С невероятной скоростью растет эта новая «вавилонская башня». Наконец, дом готов. И в него даже можно войти.
Припев: Мы спешим за ним, как крысы, И скрываемся в прибой. Музыка под водой, музыка под водой.
И наш Герой входит в этот дом и оказывается в самом обыкновенном офисе. Солидный письменный стол, кресло, телефакс, из которого выползает какая-то деловая бумага.
Огромная волна накрывает дом из песка, и в один миг ничего от него не остается, кроме стола, кресла, телефакса, и Героя, сидящего за этим столом в костюме клерка. С тупым лицом рассматривает он груду деловых бумаг и папок, лежащих перед ним...
И снова поднимаемся мы на высоту птичьего полета и оттуда видим, что Герой наш не одинок, и что по всему берегу тянется вереница таких же столов, и сидят за ними мальчики и девочки, еще вчера певшие у костров...

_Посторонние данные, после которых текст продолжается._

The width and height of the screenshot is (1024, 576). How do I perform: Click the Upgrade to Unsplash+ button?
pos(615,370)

И потекли дни. Еще вчера наш Герой ощущал себя свободным от всех проблем и условностей, заполняющих жизнь обывателя, а сегодня он, сам не заметив как, уже закрутился в их круговороте.
Работа — склоки в нон-оре, начальник, хам и тупица; утомительное безделие с никчемным перебиранием бумаг; после работы — кружка пива с приятелями в ближайшем баре; телевизор, спиртное на ночь и случайные подружки в холостяцкой, неуютной квартире. А с утра — снова работа... И так по замкнутому кругу до бесконечности, до бессильной ненависти к себе и окружающим.

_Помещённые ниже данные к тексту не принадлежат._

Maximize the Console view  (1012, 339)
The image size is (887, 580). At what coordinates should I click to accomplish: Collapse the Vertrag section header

Как разомкнуть этот круг, сорваться с привычной орбиты? Как изменить опостылевший тебе мир? Разве только силой своего глубоко запрятанного честолюбия, изредка еще просыпающегося воображения и никогда не угасающей ненааисти.
1-й куплет; Мой город был и велик, и смел, но однажды сошел с И, сойдя с ума, он придумал чуму, но не знал, что это Мой город устал от погон и петлиц, он молился и пел А ближе к осени вызвал убийц, чтоб убийцы убили войну. Убийцы сначала убили войну и всех, кто носил мундир, И впервые в постель ложились одну солдат и его командир. Затем они устремились на тех, кто ковал смертельный металл, На тех, кто сеял солдатский хлеб, и на тех, кто его собирал.
И вот уже воображение Героя переносит нас из одного города в другой. Каждый из этих городов в свое время претендовал на звание столицы мира: Триумфальные арки в Риме, Москве, Париже, Константинополе...
Многочисленные группы и группки людей, существующие пока отдельно друг от друга, но одинаково подвижные и возбужденные, объединенные каким-то единым порывом: то ли заговорщики, то ли демонстранты. Может, нам кажется, а может, и на самом деле мелькают среди них багряные плащи гладиаторов, огненные накидки Мазды, алые фригийские колпаки, кожанки комиссаров...
Постепенно все эти группки начинают сближаться, перемешиваться, сливаясь в единую гудящую, безликую, шевелящуюся массу. И в этой толпе мы успеваем разглядеть только одно лицо — лицо нашего Героя.
Торжественный въезд через Триумфальную арку трех всадников. Трудно определить их принадлежность к какому-то определенному времени и месту, но очевидно одно — это народные герои, вожди. И толпа радостно приветствует всадников, в одном из которых мы узнаем нашего Героя.
Город заполняют войска: входят бронетранспортеры.
Первые выстрелы. Вспышки взрывов. Клубы дыма, заволакивающие город.
Войска вклиниваются в толпу, но за дымной завесой пожаров и взрывов уже и не разобрать, то ли они сминают ее, то ли с ней братаются.
Припев: Красные листья падают вниз, Их заметает снег. Красные листья падают вниз, Их заметает снег.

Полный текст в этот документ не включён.